Kevin Kiermaier went 2-for-4 with a homer and two RBIs and Jeffrey Springs pitched 5 1/3 shutout innings to lead the Tampa Bay Rays to a 6-0 victory over the Minnesota Twins on Sunday afternoon in Minneapolis.
Randy Arozarena had an RBI double and reached base three times, stole two bases and scored twice. Ji-Man Choi extended his hitting streak to 11 games with two hits and an RBI for the Rays, who snapped a two-game losing streak.
Springs (3-2), making his seventh start since joining Tampa Bay’s rotation on May 9, held the Twins to just two singles and two walks. He left after throwing a career-high 94 pitches, including 59 for strikes and 12 swing and misses.
Relievers Matt Wisler, Jalen Beeks, Calvin Faucher and Colin Poche combined to hold Minnesota — which had scored 30 runs and clubbed 11 homers in its four previous games — to just three more singles over the final 3 2/3 innings to complete the shutout.
Cole Sands (0-3), making his third major league start, suffered the loss after allowing five runs on five hits over 4 2/3 innings. He walked one, to go along with hitting Arozarena twice, and struck out five. Carlos Correa had two of Minnesota’s five hits.
Tampa Bay took a 1-0 lead in the third inning when Brett Phillips led off with a walk, advanced to second on a wild pitch and scored two outs later on Choi’s infield single off the glove of Sands.
The Rays made it 3-0 in the fourth, scoring two runs on just one hit. Arozarena was hit on the right wrist leading off, stole second, advanced to third on a throwing error by Sands and then scored on a fielder’s choice by Taylor Walls, just beating the throw home by first baseman Jose Miranda. Two outs later, Vidal Brujan drove in Walls with a sharp single to right.

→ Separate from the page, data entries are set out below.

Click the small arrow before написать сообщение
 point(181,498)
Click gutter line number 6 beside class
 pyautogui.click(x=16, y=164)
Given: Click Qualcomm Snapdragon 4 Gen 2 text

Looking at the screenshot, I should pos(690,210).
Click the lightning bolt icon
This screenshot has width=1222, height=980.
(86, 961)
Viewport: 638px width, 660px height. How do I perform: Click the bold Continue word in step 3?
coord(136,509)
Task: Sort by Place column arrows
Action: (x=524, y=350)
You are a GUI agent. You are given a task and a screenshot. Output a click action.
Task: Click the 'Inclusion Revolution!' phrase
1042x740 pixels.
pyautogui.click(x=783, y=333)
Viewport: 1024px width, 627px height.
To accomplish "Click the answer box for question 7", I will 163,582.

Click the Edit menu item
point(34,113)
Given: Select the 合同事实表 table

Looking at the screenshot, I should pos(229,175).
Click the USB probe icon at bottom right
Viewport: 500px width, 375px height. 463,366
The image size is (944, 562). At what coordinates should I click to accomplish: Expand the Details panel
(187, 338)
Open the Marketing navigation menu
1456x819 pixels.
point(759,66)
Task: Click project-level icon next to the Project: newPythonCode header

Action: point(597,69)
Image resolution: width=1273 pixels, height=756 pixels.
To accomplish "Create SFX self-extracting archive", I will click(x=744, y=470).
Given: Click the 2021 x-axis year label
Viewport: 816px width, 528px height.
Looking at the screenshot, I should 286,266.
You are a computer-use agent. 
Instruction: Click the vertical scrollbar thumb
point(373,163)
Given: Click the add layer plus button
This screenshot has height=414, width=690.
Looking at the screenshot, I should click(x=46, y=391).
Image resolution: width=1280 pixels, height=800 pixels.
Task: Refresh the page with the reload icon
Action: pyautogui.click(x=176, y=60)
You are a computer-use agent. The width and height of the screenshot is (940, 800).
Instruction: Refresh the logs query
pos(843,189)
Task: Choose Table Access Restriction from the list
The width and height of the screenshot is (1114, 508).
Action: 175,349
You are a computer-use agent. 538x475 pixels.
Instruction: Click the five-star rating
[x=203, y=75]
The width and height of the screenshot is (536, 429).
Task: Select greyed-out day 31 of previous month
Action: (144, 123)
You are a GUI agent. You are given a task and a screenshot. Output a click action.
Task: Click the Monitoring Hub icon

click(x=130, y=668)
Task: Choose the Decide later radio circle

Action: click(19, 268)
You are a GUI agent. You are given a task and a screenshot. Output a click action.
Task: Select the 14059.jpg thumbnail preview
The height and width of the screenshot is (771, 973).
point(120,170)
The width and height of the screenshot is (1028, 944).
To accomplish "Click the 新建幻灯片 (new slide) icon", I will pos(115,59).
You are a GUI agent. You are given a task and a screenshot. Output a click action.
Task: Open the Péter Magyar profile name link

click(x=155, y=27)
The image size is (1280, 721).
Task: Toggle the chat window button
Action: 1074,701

Tampa Bay extended the lead to 5-0 in the fifth when Arozarena lined a two-out double over the head of left fielder Trevor Larnach, driving in Manuel Margot, who opened the inning with a double. Kiermaier then singled in Arozarena.
Kiermaier finished the scoring with his seventh homer of the season leading off the eighth against Tyler Duffey, a 390-foot drive into the right field plaza.